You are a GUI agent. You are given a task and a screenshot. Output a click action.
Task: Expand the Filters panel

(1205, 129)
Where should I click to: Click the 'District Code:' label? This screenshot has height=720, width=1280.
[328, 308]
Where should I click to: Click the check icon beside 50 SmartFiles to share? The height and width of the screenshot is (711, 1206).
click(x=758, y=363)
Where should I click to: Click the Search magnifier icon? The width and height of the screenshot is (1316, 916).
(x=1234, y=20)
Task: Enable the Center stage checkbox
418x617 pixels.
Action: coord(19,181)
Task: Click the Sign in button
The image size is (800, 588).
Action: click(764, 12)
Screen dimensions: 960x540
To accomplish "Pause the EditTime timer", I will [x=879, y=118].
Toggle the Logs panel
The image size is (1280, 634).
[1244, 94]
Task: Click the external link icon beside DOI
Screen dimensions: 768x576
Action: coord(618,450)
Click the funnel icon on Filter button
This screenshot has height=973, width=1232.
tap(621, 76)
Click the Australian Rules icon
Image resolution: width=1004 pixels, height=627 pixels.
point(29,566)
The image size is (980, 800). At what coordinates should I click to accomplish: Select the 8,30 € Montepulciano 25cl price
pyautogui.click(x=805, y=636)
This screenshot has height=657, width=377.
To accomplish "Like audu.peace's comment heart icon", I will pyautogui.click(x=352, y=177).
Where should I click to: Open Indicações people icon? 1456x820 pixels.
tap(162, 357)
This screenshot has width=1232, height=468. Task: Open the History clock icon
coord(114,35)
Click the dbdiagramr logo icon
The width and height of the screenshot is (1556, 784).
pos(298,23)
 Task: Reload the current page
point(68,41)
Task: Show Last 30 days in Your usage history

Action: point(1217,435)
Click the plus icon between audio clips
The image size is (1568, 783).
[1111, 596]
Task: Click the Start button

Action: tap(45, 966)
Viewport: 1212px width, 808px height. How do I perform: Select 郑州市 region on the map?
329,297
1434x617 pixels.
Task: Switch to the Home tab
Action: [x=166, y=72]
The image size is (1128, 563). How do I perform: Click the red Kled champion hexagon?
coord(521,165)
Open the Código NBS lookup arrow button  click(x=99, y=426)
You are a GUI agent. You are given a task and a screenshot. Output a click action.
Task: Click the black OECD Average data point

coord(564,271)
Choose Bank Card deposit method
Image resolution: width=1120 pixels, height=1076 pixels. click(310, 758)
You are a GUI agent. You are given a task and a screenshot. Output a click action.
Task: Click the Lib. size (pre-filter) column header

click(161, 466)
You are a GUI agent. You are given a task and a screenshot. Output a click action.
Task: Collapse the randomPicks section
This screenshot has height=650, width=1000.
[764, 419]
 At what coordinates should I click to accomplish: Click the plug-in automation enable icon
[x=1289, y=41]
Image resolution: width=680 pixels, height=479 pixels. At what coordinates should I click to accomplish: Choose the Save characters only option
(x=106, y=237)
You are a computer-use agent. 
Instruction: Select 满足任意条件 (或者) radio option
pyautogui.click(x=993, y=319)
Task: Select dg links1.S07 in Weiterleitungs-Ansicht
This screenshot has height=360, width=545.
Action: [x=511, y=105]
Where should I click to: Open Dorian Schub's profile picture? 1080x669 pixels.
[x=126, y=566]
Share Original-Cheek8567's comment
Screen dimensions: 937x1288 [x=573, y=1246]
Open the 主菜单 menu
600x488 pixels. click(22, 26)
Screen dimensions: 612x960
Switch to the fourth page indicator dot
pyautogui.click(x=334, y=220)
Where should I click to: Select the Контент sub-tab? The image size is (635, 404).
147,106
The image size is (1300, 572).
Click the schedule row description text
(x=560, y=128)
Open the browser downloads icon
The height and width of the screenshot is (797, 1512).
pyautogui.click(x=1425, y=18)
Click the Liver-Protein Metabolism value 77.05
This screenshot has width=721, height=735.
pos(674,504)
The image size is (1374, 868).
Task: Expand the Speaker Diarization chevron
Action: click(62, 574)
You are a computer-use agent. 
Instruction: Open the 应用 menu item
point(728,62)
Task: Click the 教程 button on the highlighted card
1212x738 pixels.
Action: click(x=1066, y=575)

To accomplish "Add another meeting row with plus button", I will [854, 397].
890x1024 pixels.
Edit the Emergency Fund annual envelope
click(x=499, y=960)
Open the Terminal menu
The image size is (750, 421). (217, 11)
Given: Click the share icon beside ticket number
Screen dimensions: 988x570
————
◆ Required work ◆
Every record above is to be restated exactly as it reads.

◆ Written solution ◆
You are a GUI agent. You are given a task and a screenshot. Output a click action.
Task: Expand the Filters panel

(1205, 129)
Where should I click to: Click the 'District Code:' label? This screenshot has height=720, width=1280.
[328, 308]
Where should I click to: Click the check icon beside 50 SmartFiles to share? The height and width of the screenshot is (711, 1206).
click(x=758, y=363)
Where should I click to: Click the Search magnifier icon? The width and height of the screenshot is (1316, 916).
(x=1234, y=20)
Task: Enable the Center stage checkbox
418x617 pixels.
Action: coord(19,181)
Task: Click the Sign in button
The image size is (800, 588).
Action: click(764, 12)
Screen dimensions: 960x540
To accomplish "Pause the EditTime timer", I will [x=879, y=118].
Toggle the Logs panel
The image size is (1280, 634).
[1244, 94]
Task: Click the external link icon beside DOI
Screen dimensions: 768x576
Action: coord(618,450)
Click the funnel icon on Filter button
This screenshot has height=973, width=1232.
tap(621, 76)
Click the Australian Rules icon
Image resolution: width=1004 pixels, height=627 pixels.
point(29,566)
The image size is (980, 800). At what coordinates should I click to accomplish: Select the 8,30 € Montepulciano 25cl price
pyautogui.click(x=805, y=636)
This screenshot has height=657, width=377.
To accomplish "Like audu.peace's comment heart icon", I will pyautogui.click(x=352, y=177).
Where should I click to: Open Indicações people icon? 1456x820 pixels.
tap(162, 357)
This screenshot has width=1232, height=468. Task: Open the History clock icon
coord(114,35)
Click the dbdiagramr logo icon
The width and height of the screenshot is (1556, 784).
pos(298,23)
 Task: Reload the current page
point(68,41)
Task: Show Last 30 days in Your usage history

Action: point(1217,435)
Click the plus icon between audio clips
The image size is (1568, 783).
[1111, 596]
Task: Click the Start button

Action: tap(45, 966)
Viewport: 1212px width, 808px height. How do I perform: Select 郑州市 region on the map?
329,297
1434x617 pixels.
Task: Switch to the Home tab
Action: [x=166, y=72]
The image size is (1128, 563). How do I perform: Click the red Kled champion hexagon?
coord(521,165)
Open the Código NBS lookup arrow button  click(x=99, y=426)
You are a GUI agent. You are given a task and a screenshot. Output a click action.
Task: Click the black OECD Average data point

coord(564,271)
Choose Bank Card deposit method
Image resolution: width=1120 pixels, height=1076 pixels. click(310, 758)
You are a GUI agent. You are given a task and a screenshot. Output a click action.
Task: Click the Lib. size (pre-filter) column header

click(161, 466)
You are a GUI agent. You are given a task and a screenshot. Output a click action.
Task: Collapse the randomPicks section
This screenshot has height=650, width=1000.
[764, 419]
 At what coordinates should I click to accomplish: Click the plug-in automation enable icon
[x=1289, y=41]
Image resolution: width=680 pixels, height=479 pixels. At what coordinates should I click to accomplish: Choose the Save characters only option
(x=106, y=237)
You are a computer-use agent. 
Instruction: Select 满足任意条件 (或者) radio option
pyautogui.click(x=993, y=319)
Task: Select dg links1.S07 in Weiterleitungs-Ansicht
This screenshot has height=360, width=545.
Action: [x=511, y=105]
Where should I click to: Open Dorian Schub's profile picture? 1080x669 pixels.
[x=126, y=566]
Share Original-Cheek8567's comment
Screen dimensions: 937x1288 [x=573, y=1246]
Open the 主菜单 menu
600x488 pixels. click(22, 26)
Screen dimensions: 612x960
Switch to the fourth page indicator dot
pyautogui.click(x=334, y=220)
Where should I click to: Select the Контент sub-tab? The image size is (635, 404).
147,106
The image size is (1300, 572).
Click the schedule row description text
(x=560, y=128)
Open the browser downloads icon
The height and width of the screenshot is (797, 1512).
pyautogui.click(x=1425, y=18)
Click the Liver-Protein Metabolism value 77.05
This screenshot has width=721, height=735.
pos(674,504)
The image size is (1374, 868).
Task: Expand the Speaker Diarization chevron
Action: click(62, 574)
You are a computer-use agent. 
Instruction: Open the 应用 menu item
point(728,62)
Task: Click the 教程 button on the highlighted card
1212x738 pixels.
Action: click(x=1066, y=575)

To accomplish "Add another meeting row with plus button", I will [854, 397].
890x1024 pixels.
Edit the Emergency Fund annual envelope
click(x=499, y=960)
Open the Terminal menu
The image size is (750, 421). (217, 11)
Given: Click the share icon beside ticket number
Screen dimensions: 988x570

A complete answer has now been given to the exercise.